▸ **What to do**: Write the next paragraph of the blog entry about New York, picking up right after its final sentence.

▸ **Excerpt provided**:
★ ★ ★ ★ ★ ★ ★

Wednesday, January 9, 2013

Bill's New York




Next to Paris, although immeasurably far behind, I would love to someday visit New York. The New York that I know used to be that of Eloise, the precocious poor little rich girl who has for her home the grand halls of the Plaza, until I came across Woody Allen’s “Manhattan” and my New York became forever his. Allen’s city is in black and white, like the old Hollywood films I adored, and set against the glorious score of “Rhapsody in Blue.” When the movie was over I decided that when I finally walk New York’s fabled streets, I will have Gershwin playing in my iPod. There is simply no other way to do it.

It is always best to experience a place, I suppose, through the eyes of someone who is over the moon in love with it. Perhaps this is what makes “Manhattan” irresistibly charming, most of all—that it is, more than anything else, a love story between a man and his city. It is more beautifully tragic, I remember thinking, when the character is in love not with another person but a place, which is infinitely greater than him and will only receive and not reciprocate his love. The man can only woo, ceaselessly and faithfully, and expect nothing in return.

★ ★ ★ ★ ★ ★ ★

▸ **Information given**:
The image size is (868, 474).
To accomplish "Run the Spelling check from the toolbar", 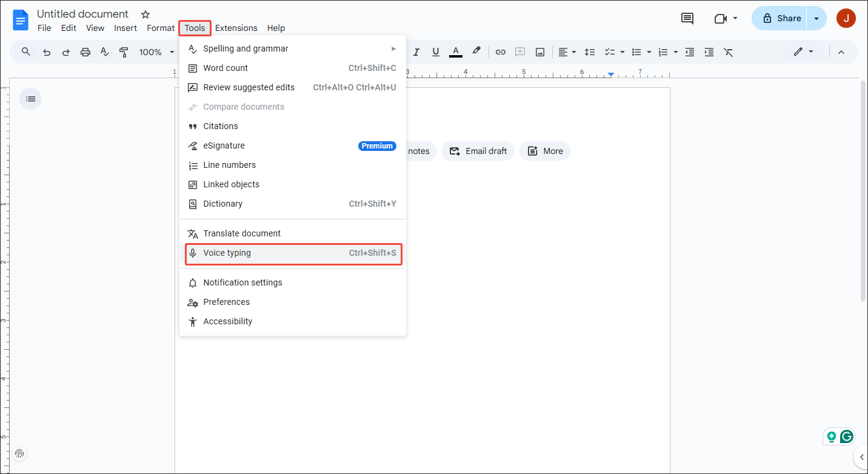I will [104, 52].
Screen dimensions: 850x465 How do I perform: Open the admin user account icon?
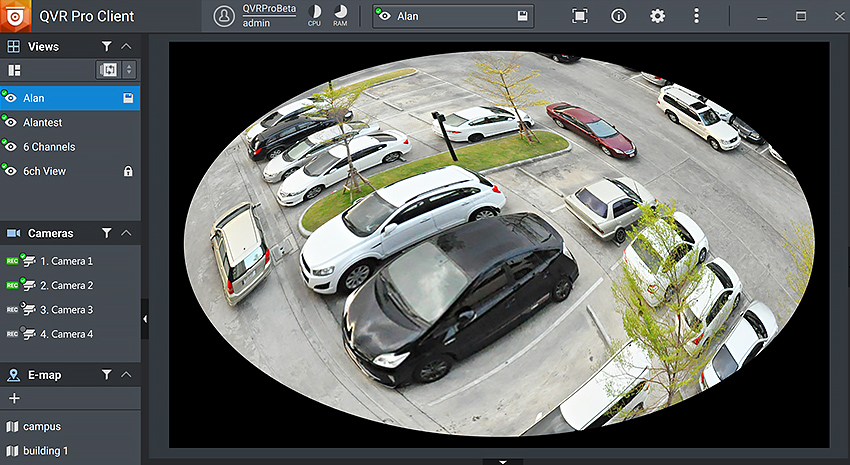225,16
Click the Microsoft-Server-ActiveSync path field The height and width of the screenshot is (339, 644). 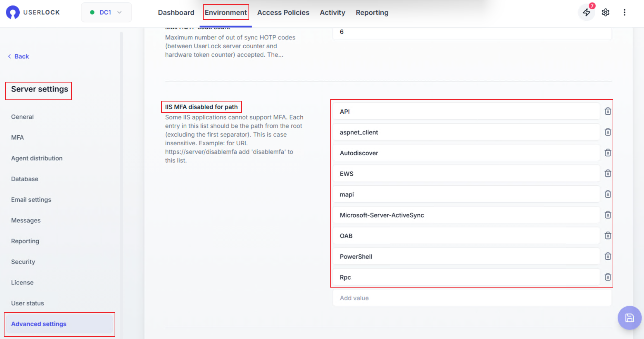click(x=466, y=215)
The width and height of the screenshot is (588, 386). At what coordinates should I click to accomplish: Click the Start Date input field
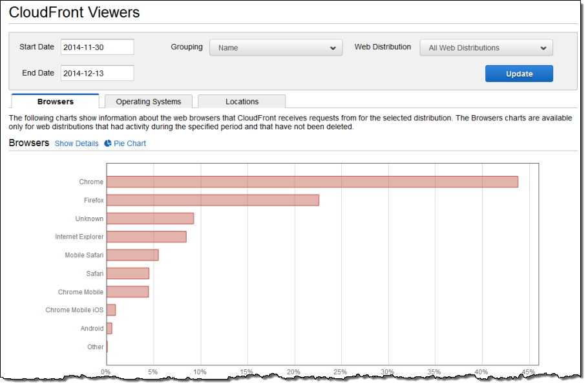pyautogui.click(x=97, y=47)
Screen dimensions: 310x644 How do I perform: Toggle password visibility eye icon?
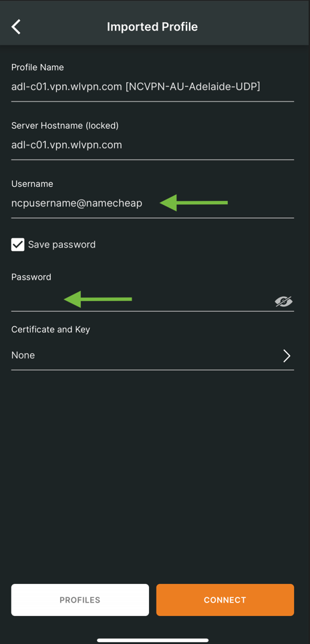pos(283,302)
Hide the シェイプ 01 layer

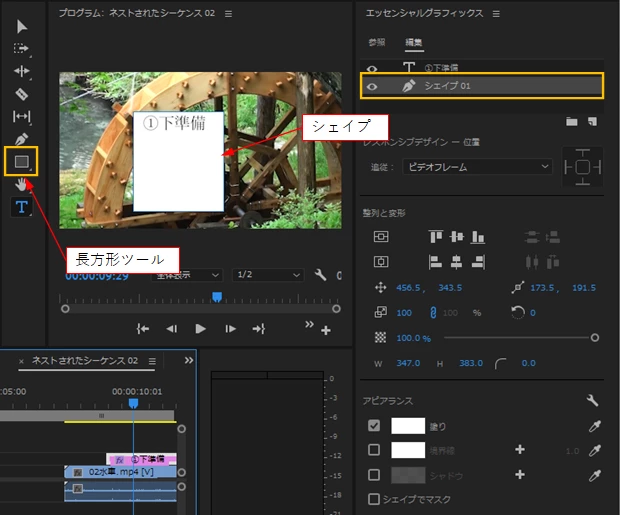point(372,86)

★ ★ ★ ★ ★ ★ ★

▸ **Task result**:
Today I watched “Bill Cunningham New York,” which I have been hoping to see for several years now, since I knew of its release. The film documents the life of the fashion photographer who for more than half a century now spends his days on his bicycle taking pictures of the streets of New York and then publishes them in his legendary column in The New York Times. One scene shows his studio, a plain and impossibly small space further dwarfed by too many filing cabinets. Cunningham opens the drawers for the camera, and in them are all the rolls of film that he has used and photographs he has taken throughout the years—every single one.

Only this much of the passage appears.